Data Critique

Where is the dataset from?

Our dataset was pulled from the US Census website, with all data from 2021. The data was collected through the American Community Survey, and uses the Census Bureau’s Population Estimates Program to produce state population estimates.

What is included in the dataset?

Within the dataset is estimates of educational attainment for each state in the United States of America (including Washington, D.C. and Puerto Rico), divided between age and gender demographics. Numerical and percent estimates for total population, female population, and male population, along with margins of error, are given for each level of educational attainment. For example, the data for California would include, for each level of education in each age group, a total estimate of the educated population, a percent estimate of the educated population, a total female estimate, a percent female estimate, a total male estimate, a percent male estimate, and the margin of error for each of the estimates.

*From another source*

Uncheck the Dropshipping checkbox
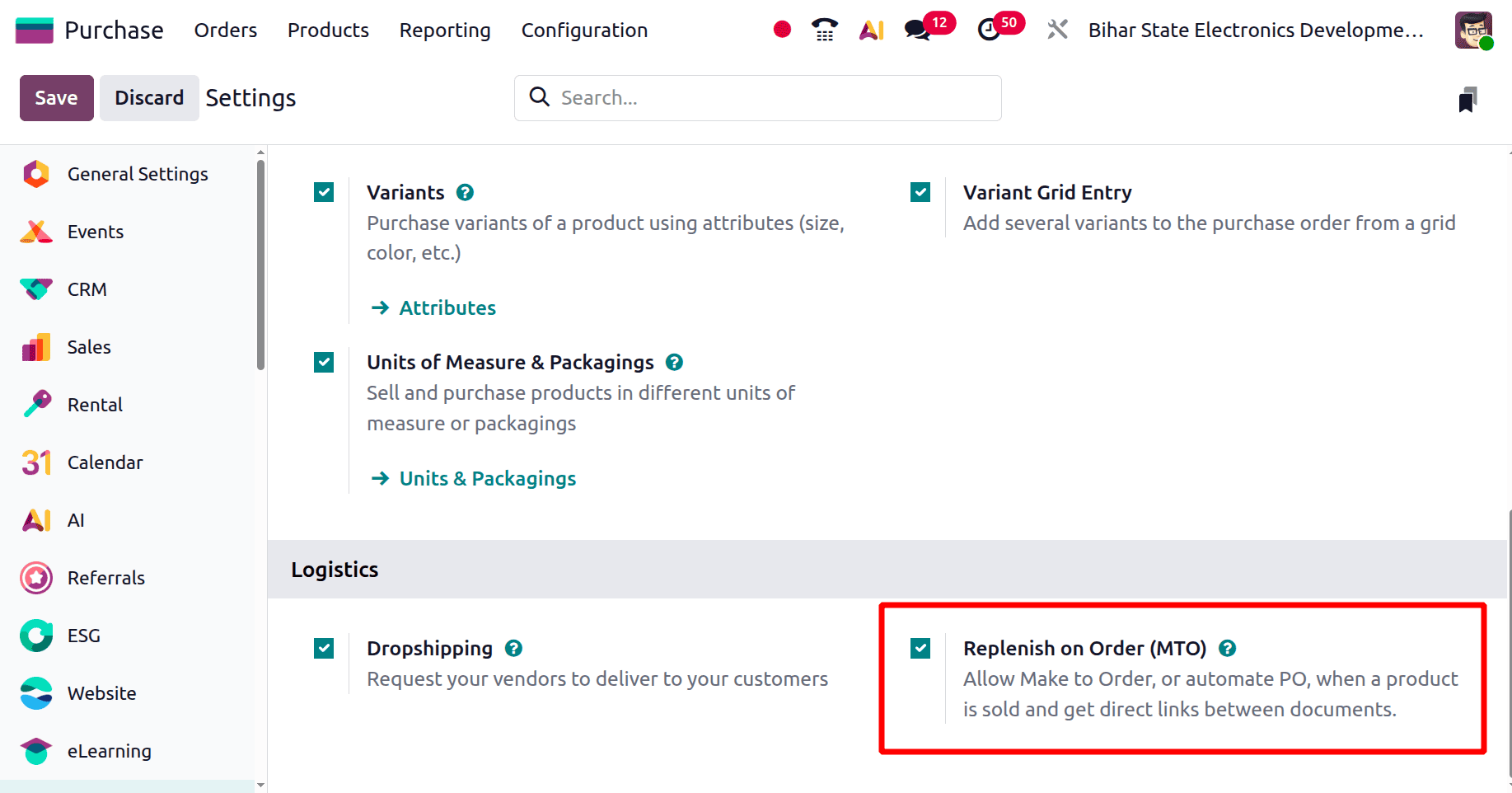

A big part of the dataset is divided between age groups and then split into different education levels. 

Age groups:
18 years to 24 years, 25 years and older, 25 to 34 years, 35 to 44 years, 45 to 64 years, 65 years and older

Educational attainment levels for the 18 to 24 years age group:
“less than high school graduate”, “high school graduate (includes equivalency)”, “some college or associate’s degree”, “bachelor’s degree or higher”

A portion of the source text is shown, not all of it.